Showing posts with label El Burgo Ranero. Show all posts
Showing posts with label El Burgo Ranero. Show all posts

Thursday, August 21, 2014

El Burgo Ranero to Mansilla, 8 May (19 kms)

After a quick breakfast at Piedras Blancas, I left town at around 7.45 a.m.  Miles and miles of senda again, but perfect weather.  How fortunate have I been this year?

With about 18 kms to do, I wanted to take it fairly steadily, and stopped several times at the pleasant shaded rest areas en route.  At one of these, I chatted to a couple from Cairns with identical backpacks to mine.  The guy revealed that he also had had a case of food poisoning, his at Teradillos. He'd had to seek medical advice and discovered that all pilgrims are entitled to free medical treatment in Spain for problems encountered on the Camino.  There was even a phone translating service of the doctor's diagnosis available if required.  Worth knowing about!

I stopped for a late coffee and tortilla at another Piedras Blancas establishment, Bar Gill II, just outside Reliegos.  I sat at a table under a tree and relaxed for a while.  Lots of pilgrims were sitting there in the sun.  I pressed on.  The last hour of these 18 km days is always the worst, the pack always heaviest.  If only I could divide the route into 15 days!

I finally entered the walls of Manzilla de las Mulas ("hand on the mules"), a welcome sight.  My chosen 2-star hostel, La Albergueria, was full, the last room having just been bagged by an English guy from Oxford and his American pal.  I was desperate for a beer, which I drank in their lovely little courtyard, attempting to chat with the old granny, aged 84.  They told me to go further into town to La Puerta, and there were plenty of rooms to be had, but not so nice, at €35.    I was givena room above the noisy bar.  I managed a siesta, but later in the evening was disturbed when they moved all the furniture indoors at 11.00 p.m.  I must ask for a quiet room at La Posada Regia.

I went back to La Albergueria for the pilgrims' dinner at 7.30 p.m:  mixed salad, fish and chips, flan.  Just before dinner, I walked around the historic sites, the bridge out in the direction of Leon, the medieval walls and also the new albergue, where I was able to use their Internet terminal for half an hour.

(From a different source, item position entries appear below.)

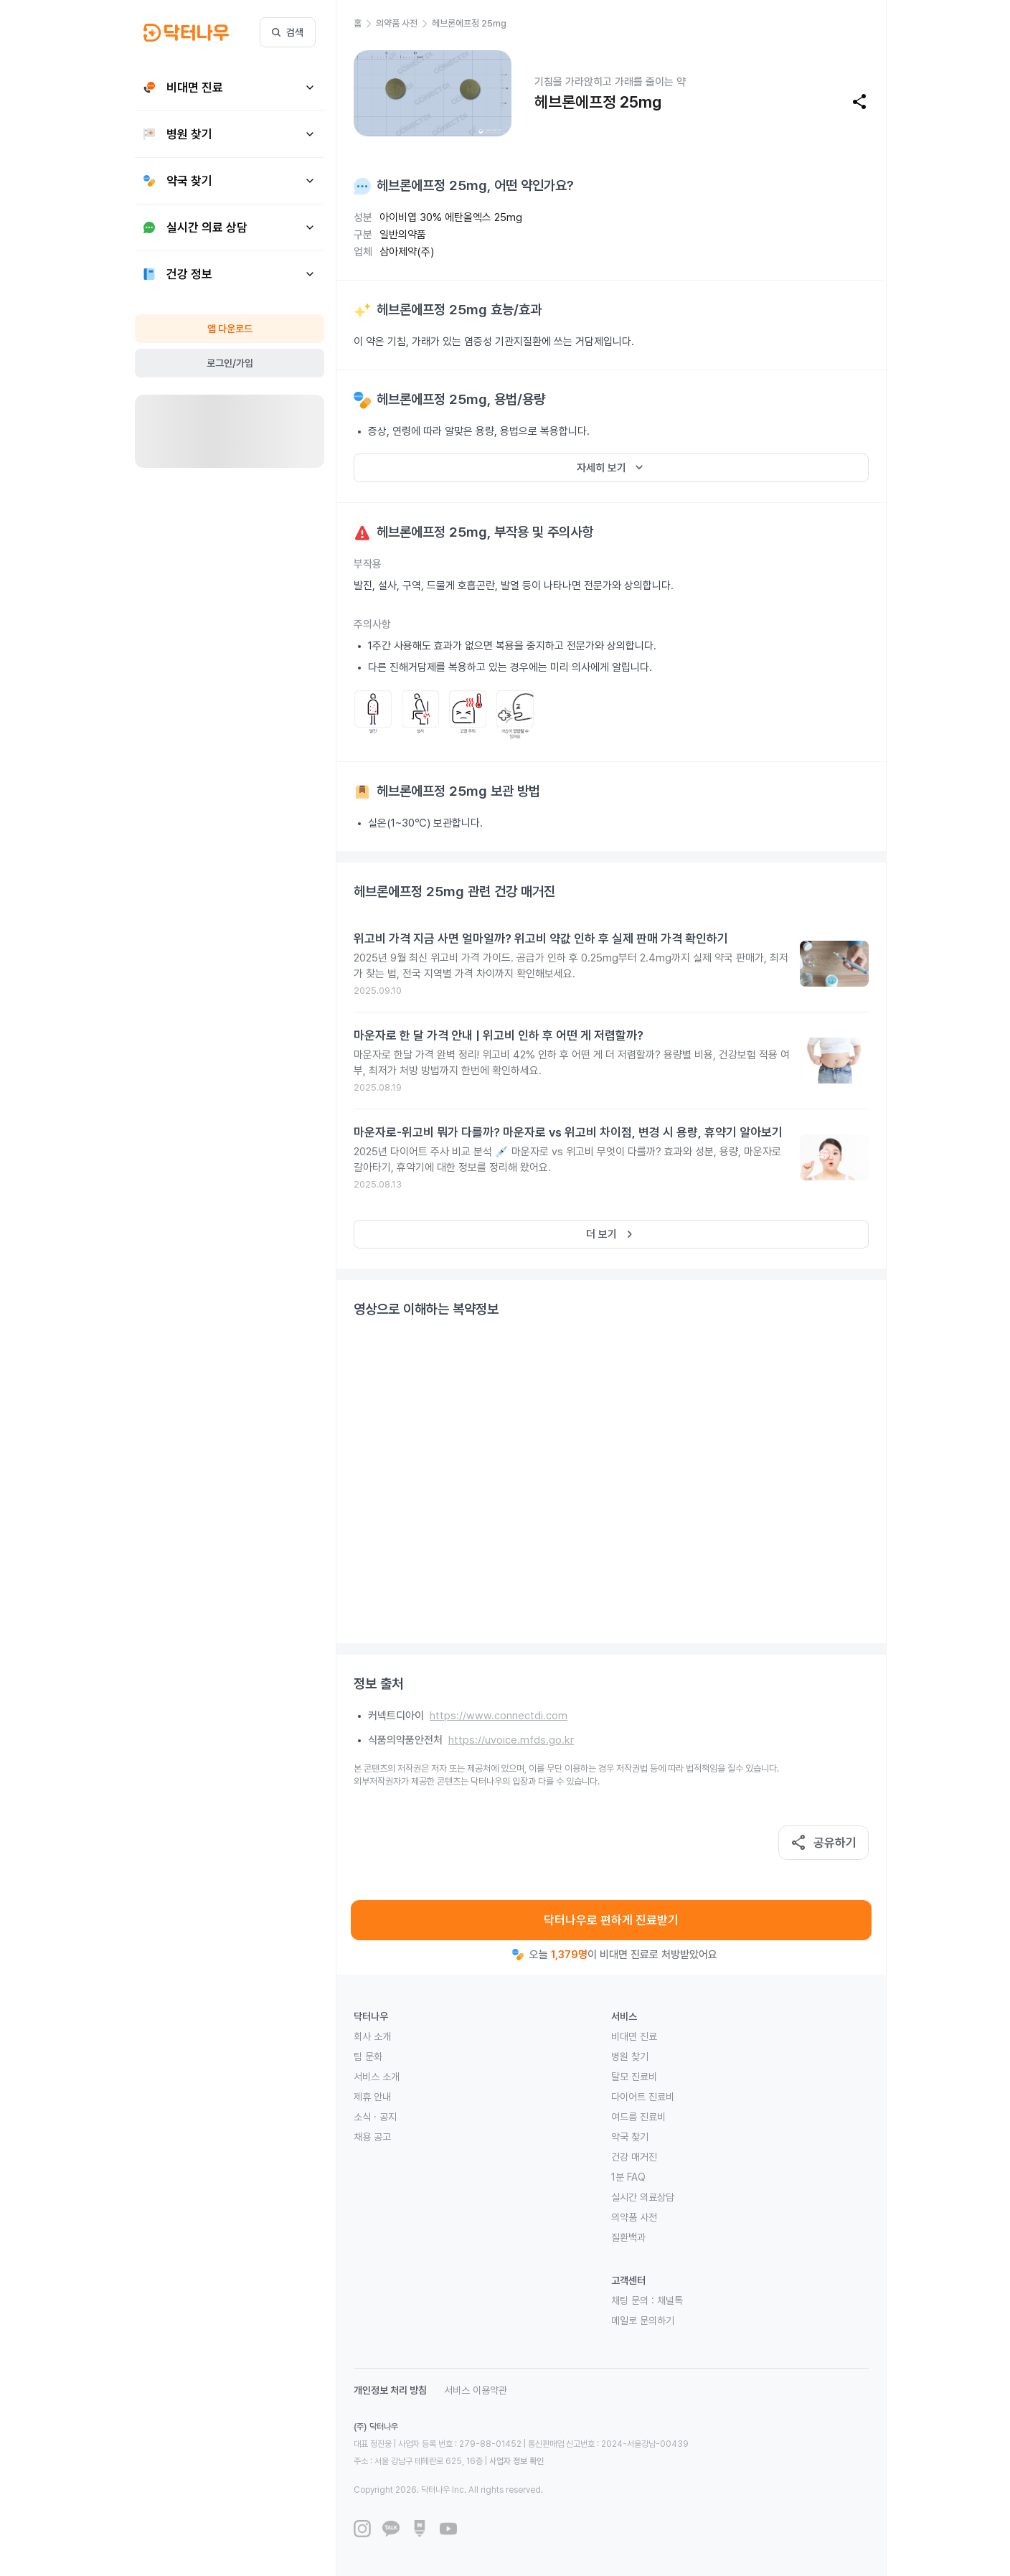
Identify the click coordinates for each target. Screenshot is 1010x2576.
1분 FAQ (628, 2177)
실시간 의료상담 (642, 2197)
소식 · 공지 (375, 2117)
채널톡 (670, 2300)
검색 (287, 32)
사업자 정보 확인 (516, 2461)
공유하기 (823, 1843)
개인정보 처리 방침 (390, 2390)
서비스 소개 (377, 2076)
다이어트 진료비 (642, 2096)
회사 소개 (372, 2036)
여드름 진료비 (638, 2117)
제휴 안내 (372, 2096)
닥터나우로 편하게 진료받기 (611, 1920)
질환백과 (628, 2237)
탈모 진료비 (634, 2076)
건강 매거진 (634, 2157)
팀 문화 (368, 2056)
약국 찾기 (629, 2137)
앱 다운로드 (229, 328)
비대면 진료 (634, 2036)
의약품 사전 (634, 2217)
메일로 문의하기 (642, 2320)
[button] (365, 23)
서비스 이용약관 (475, 2390)
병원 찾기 (629, 2056)
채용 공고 (372, 2137)
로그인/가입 (230, 363)
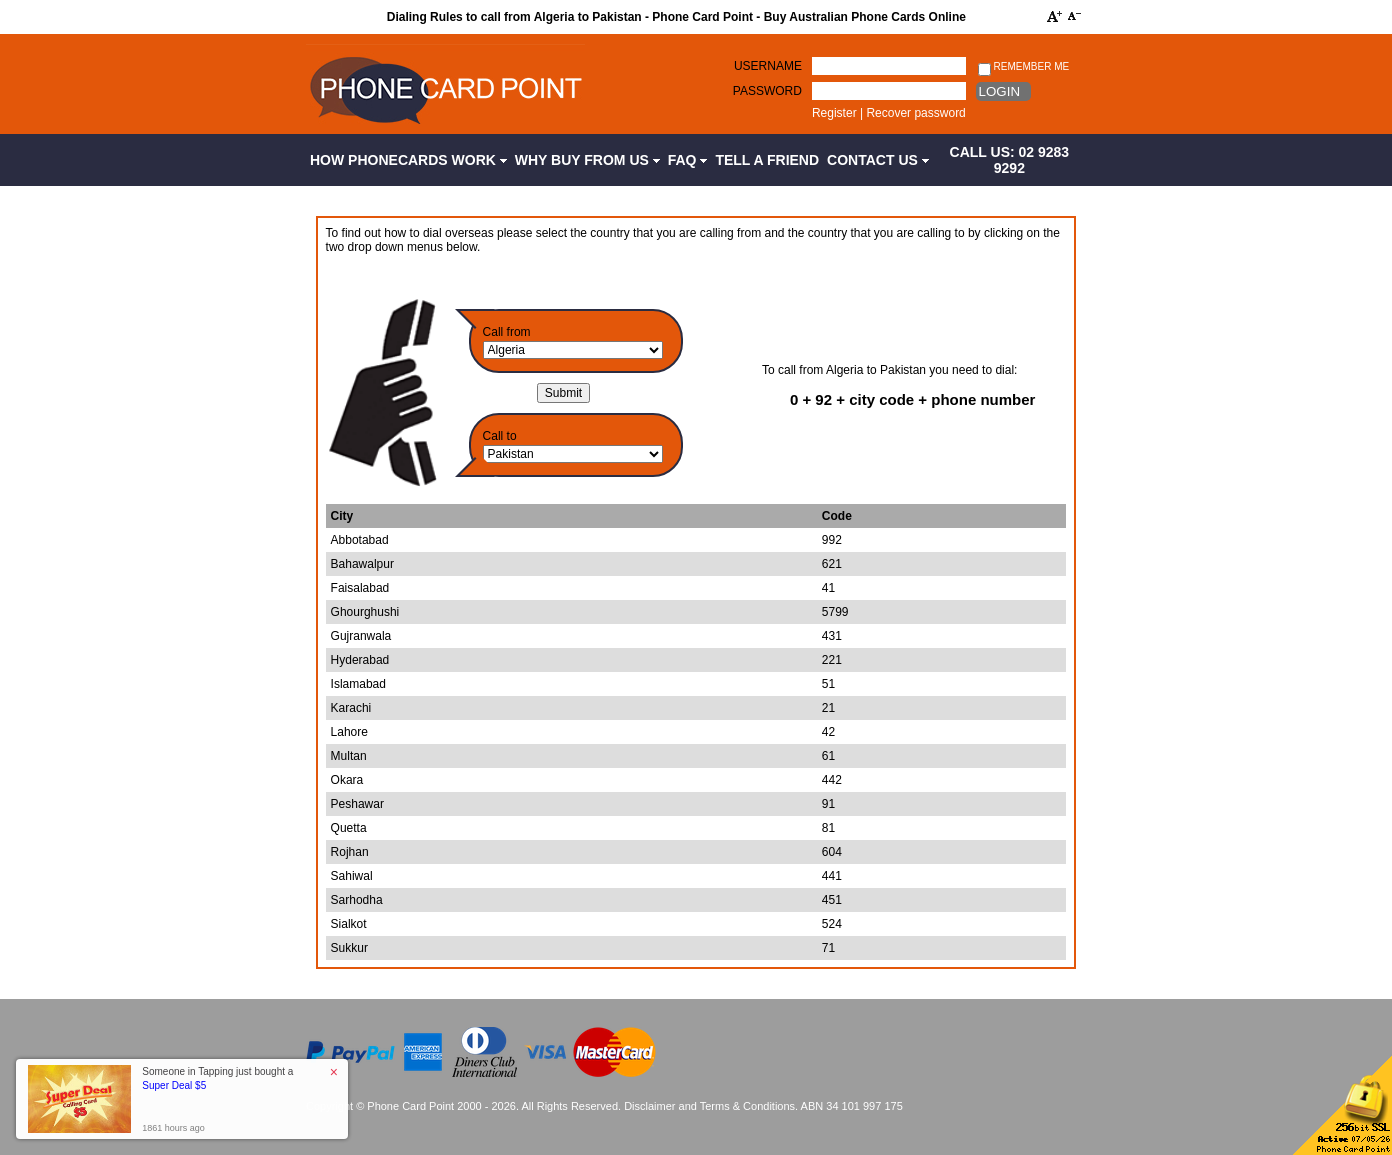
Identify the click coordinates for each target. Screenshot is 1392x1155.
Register (834, 113)
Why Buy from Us (587, 160)
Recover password (915, 113)
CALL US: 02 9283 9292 (1010, 160)
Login (999, 91)
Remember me (1023, 67)
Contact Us (878, 160)
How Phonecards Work (408, 160)
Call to (500, 436)
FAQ (688, 160)
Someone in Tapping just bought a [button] (217, 1078)
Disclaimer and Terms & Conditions (709, 1106)
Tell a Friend (767, 160)
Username (768, 66)
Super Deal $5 (174, 1085)
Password (767, 91)
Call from (507, 332)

Medieval walls of Mansilla

"Hand on the mules" coat of arms

Wednesday, August 20, 2014

Sahagun to El Burgo Ranero, 7 May (17 kms)

Sahagun

Arco San Benito, Sahagun

Stork and vines beside the senda

Bird sanctuary in El Burgo Ranero

Amazing what a good night's rest will do for a body!  I had even been contemplating going by bus to Leon, but now I felt up to walking again:  17 kms or so to El Burgo Ranero.  I was bewildered by the choice of places to visit in Sahagun, according to the guidebook.  I knew I really ought to stop, but it was early in the morning and I was anxious to get on the road.  My quick glance and quick photos did not do the town justice.

En route, I saw these graffiti: MEAT IS MURDER, to which someone had responded: TASTY, TASTY MURDER!  I stopped at a nice bar at Bercianos for a beer and an ague con gas.  The friendly Croatian man and Spanish wife let me use their personal computer to send an email.  Unfortunately it was a Croatian keyboard with the z and the y crossed, so it was difficult to respond to a message from Ellie, which said that she was sad that group fitness had been cancelled in favour of making a Mothers Day card!

It was a hot final walk into El Burgo Ranero, and the 2 hostales with private rooms in the town centre were already full when I arrived.  However, they sent me on to a lovely newish albergue on the edge of town.  This was called La Laguna, near a bird sanctuary, which had private rooms and a beautiful garden, with lounge beds out on the grass.  After a couple of hours lounging, I stilled back into town for a pilgrims' meal at Piedras Blancas: vegetable soup, delicious sole w. salad, orange.  The white wine was undrinkable, though.  Luckily I had indulged in a G and T as a pre dinner drink!